Neural networks are a type of machine learning model inspired by the structure and function of the human brain. They are designed to recognize patterns and relationships in data through a process of learning.

Overfitting in machine learning refers to a model that learns not only the underlying patterns in the training data but also the noise and random fluctuations. As a result, the model performs very well on the training data but poorly on new, unseen data (i.e., it has poor generalization).

Signs of Overfitting:

  • High accuracy on training data.

  • Low accuracy on validation/test data.
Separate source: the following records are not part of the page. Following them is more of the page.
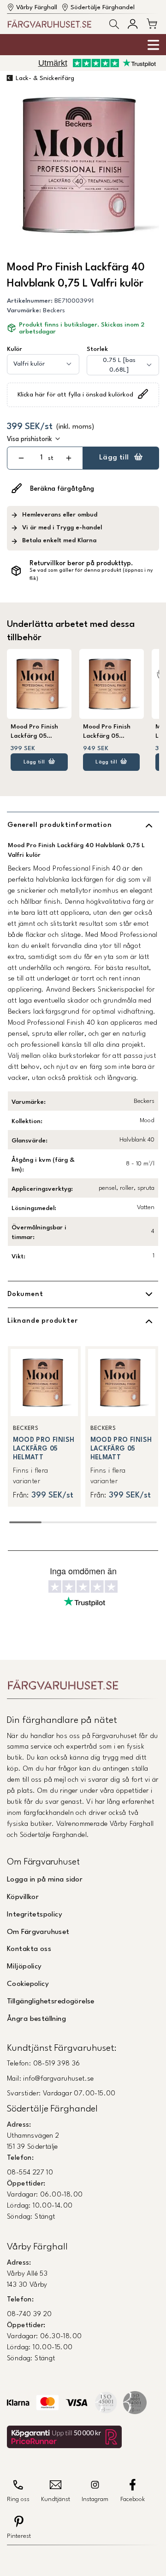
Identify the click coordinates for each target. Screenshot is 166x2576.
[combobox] (43, 364)
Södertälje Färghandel (103, 8)
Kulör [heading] (14, 349)
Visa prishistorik (29, 439)
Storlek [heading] (97, 349)
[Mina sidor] (132, 23)
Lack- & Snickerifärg (45, 78)
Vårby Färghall (36, 8)
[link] (44, 1426)
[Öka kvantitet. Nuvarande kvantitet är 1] (69, 458)
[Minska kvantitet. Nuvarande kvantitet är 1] (21, 458)
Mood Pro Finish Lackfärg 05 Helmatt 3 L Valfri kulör (109, 732)
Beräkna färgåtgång (62, 489)
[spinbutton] (41, 458)
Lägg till (114, 457)
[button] (114, 24)
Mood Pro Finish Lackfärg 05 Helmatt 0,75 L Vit (38, 732)
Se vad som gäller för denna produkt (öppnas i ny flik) (91, 574)
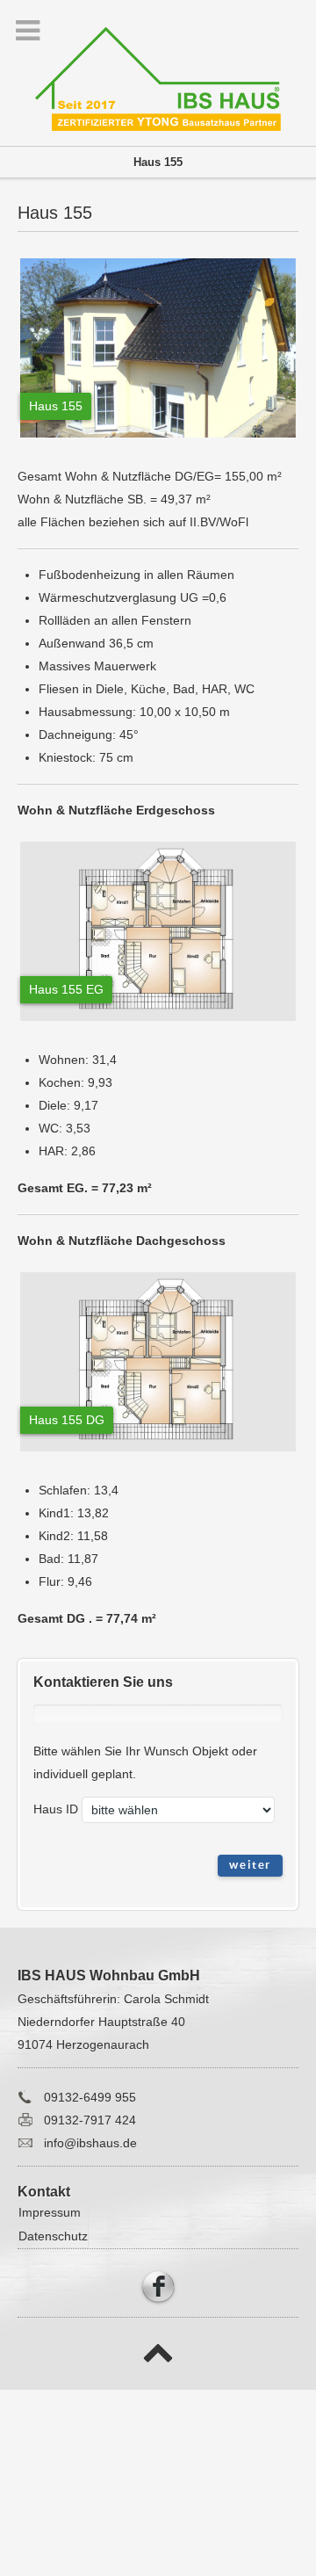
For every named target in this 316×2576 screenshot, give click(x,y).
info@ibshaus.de (90, 2143)
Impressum (49, 2212)
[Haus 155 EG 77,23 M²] (158, 1025)
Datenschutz (53, 2236)
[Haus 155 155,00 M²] (158, 442)
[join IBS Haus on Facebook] (158, 2284)
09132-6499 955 (90, 2097)
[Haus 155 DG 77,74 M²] (158, 1456)
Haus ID (55, 1809)
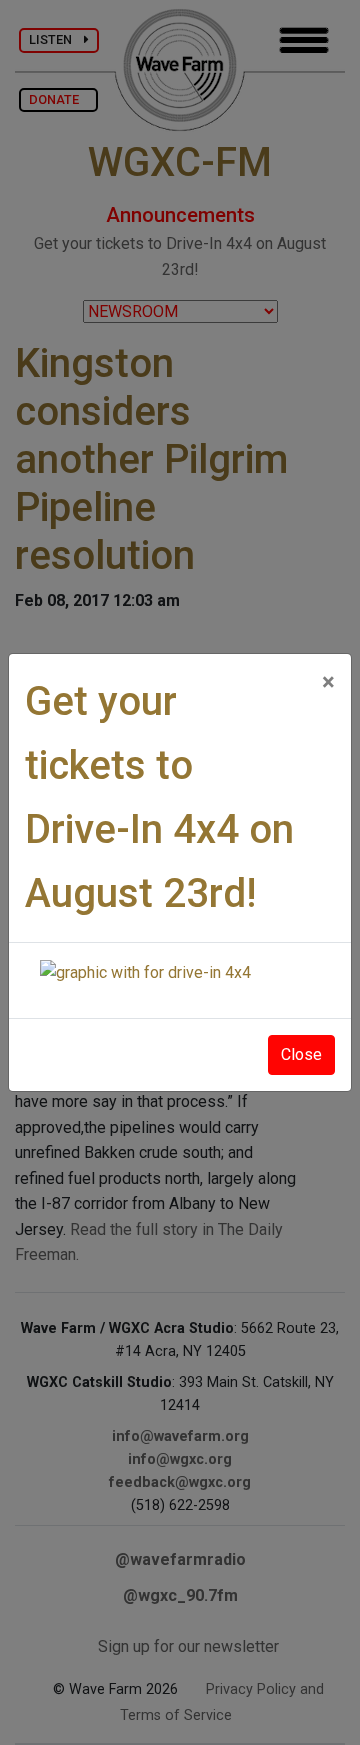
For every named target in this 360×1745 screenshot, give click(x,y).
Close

  • Model performs inconsistently across different datasets.

Causes of Overfitting:

  • Model is too complex (too many parameters or layers).

  • Training data is too small or noisy.

  • Training for too many epochs.

  • Lack of regularization.

Example:

Imagine you're trying to fit a curve to a set of data points. A simple linear regression might underfit, missing the true pattern. A very complex polynomial might perfectly pass through every training point, but it will likely fail on new data — that’s overfitting.

How to Prevent Overfitting:

  • Use simpler models.

  • Apply regularization techniques (like L1 or L2 penalties).

  • Use cross-validation.

  • Prune decision trees or dropout in neural networks.

  • Get more training data.

  • Implement early stopping during training.

Let me know if you want a visual example or a code demonstration!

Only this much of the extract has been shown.